Trip update: I hated to leave Tampa, but I have people to see and appointments to keep in other cities. Tampa will remain a pleasant memory for the good company and the smooth roads. I really enjoyed running errands and meeting friends. Covering 100 km in a day just seemed so normal in a flat place like Tampa Bay.
On the other hand, I have never had so many flat tires in one place. Last week, I reported picking up three tacks on area bike paths. Add a failed inner tube and a two-inch staple on a side street since then, and I had five flats in less than a week. I hope that stretch of bad luck is over.
The 114-km ride to Sarasota on Wednesday featured smooth roads and tailwinds. If it had been just a little warmer it would have been perfect. The next day I visited some friends from our Church in Virginia Beach, then caught the bus to Naples, Florida, to see a high school classmate. I just rolled into Miami on the bus (again). This is as far south as I plan to go. Next week I head north – slowly. It has been cold enough in Florida. I am in no hurry to slog through the snow and ice that lies ahead.
Last week, I reported that this lifestyle on the road seems to be affordable. However, the margin may seem a little thin to some. If one wants more cushion, there are several ways to increase it. On the other hand, one could deliberately accept a thinner margin to be able to do things that one enjoys.
– Staying in each place longer. Arguably, this generates more revenue, because I put in more hours/day when I am not changing locations. The places that I spent more than four days all featured deliveries of large projects.
– Staying where one can cook in and eat out less (campsites; extended-stay hotels; friends/family). Obviously this lowers expenses, even when I am contributing to the cost by buying groceries.

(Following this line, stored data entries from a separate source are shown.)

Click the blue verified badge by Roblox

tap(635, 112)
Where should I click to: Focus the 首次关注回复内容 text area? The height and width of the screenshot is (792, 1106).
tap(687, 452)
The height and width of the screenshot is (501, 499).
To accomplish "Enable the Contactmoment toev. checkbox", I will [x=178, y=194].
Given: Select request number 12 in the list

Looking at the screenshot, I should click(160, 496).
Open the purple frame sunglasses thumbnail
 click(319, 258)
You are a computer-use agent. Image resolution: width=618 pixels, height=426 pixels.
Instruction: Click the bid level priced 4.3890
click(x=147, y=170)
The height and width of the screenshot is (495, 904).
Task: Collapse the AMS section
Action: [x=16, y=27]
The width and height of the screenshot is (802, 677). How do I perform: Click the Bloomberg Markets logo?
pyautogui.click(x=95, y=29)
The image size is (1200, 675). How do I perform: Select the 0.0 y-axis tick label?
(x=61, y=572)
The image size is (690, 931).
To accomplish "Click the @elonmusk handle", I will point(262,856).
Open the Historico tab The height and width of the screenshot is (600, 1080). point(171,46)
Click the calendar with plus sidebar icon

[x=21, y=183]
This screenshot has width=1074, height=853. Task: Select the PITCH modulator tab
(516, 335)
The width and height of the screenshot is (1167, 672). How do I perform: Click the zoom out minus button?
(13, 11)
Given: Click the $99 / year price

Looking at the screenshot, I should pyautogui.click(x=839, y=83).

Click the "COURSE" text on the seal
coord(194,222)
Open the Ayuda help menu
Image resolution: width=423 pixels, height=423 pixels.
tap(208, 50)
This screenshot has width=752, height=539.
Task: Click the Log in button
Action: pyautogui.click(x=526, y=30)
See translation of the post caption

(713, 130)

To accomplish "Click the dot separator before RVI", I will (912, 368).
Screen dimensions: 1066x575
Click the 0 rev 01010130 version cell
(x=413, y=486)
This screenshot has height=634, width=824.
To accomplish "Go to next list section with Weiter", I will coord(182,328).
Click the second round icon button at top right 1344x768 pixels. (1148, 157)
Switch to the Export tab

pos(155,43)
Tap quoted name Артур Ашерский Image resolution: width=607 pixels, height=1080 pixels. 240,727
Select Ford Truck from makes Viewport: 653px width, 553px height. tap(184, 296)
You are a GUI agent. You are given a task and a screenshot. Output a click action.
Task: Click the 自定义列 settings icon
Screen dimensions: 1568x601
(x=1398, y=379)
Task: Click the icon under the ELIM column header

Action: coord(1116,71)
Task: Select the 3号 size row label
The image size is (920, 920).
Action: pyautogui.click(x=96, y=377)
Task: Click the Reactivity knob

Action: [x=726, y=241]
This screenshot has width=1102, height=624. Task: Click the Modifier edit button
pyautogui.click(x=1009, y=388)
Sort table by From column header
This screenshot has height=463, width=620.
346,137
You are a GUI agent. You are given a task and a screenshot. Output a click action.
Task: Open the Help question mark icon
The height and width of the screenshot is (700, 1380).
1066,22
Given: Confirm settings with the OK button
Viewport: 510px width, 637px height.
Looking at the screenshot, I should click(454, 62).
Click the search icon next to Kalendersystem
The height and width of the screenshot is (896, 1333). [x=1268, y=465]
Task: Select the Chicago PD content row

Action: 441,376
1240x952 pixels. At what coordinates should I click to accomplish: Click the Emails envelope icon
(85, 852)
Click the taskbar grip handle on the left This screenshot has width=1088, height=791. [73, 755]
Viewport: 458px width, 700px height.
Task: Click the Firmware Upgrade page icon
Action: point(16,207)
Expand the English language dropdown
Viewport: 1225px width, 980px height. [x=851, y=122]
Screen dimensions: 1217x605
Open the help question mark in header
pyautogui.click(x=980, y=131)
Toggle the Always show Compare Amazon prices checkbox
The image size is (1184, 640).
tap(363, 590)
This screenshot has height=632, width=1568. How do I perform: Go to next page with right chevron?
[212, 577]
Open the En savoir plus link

– Motorizing the travel. Only walking takes longer to get somewhere than a bicycle. A Vespa motor scooter would have me at the next stop and opening the work file sooner. Traveling by motorcycle, car or RV allows one to carry more stuff, and spend less time planning the travel, packing, and shipping bounce boxes. This makes more time for work and play. One can always bring the bicycle along, of course, I did this for many years. In the end, no mode is cheaper to operate than a bicycle, but motorizing one’s travel could at least be revenue-neutral.
– Traveling by train or bus. I can earn the cost of my ticket by working while travelling. WiFi and phone service may occasionally be intermittent while moving, but it is good enough to take in work and email and make deliveries. Air travel can’t match it; only the airports have service, and they are hardly ideal workplaces.
– Crossing the ocean by ship instead of flying. I am investigating this for next year. If you are a writer or you have a long-term project, you can get some serious work done on a seven-day passage from New York to Southampton. As low as USD 800 (double-occupancy), and that includes your room & board for a week. You may have to pay for internet service, but that is something to look into when planning the trip.
– Joining a social network of hosts and travelers. These may also be called “hospitality exchanges.” I belong to Couchsurfing and Warm Showers (www.couchsurfing.org and www.warmshowers.org). The former is for anyone; the latter is for touring cyclists. There are similar networks for RVers (who already enjoy a network of RV sites and campgrounds), and other modes of travel. Of course, if you don’t have a home, you can’t host other members, but you can always be the kind of guest that people enjoy hosting.
So much for the quantitative data. I can afford to do this. Next week, I will consider the qualitative side, that is, whether I want to do this. I may write two posts on the pros and cons of living indefinitely on the road. By the end, I hope to answer the question, “Are we home yet?”
I look forward to your comments and questions.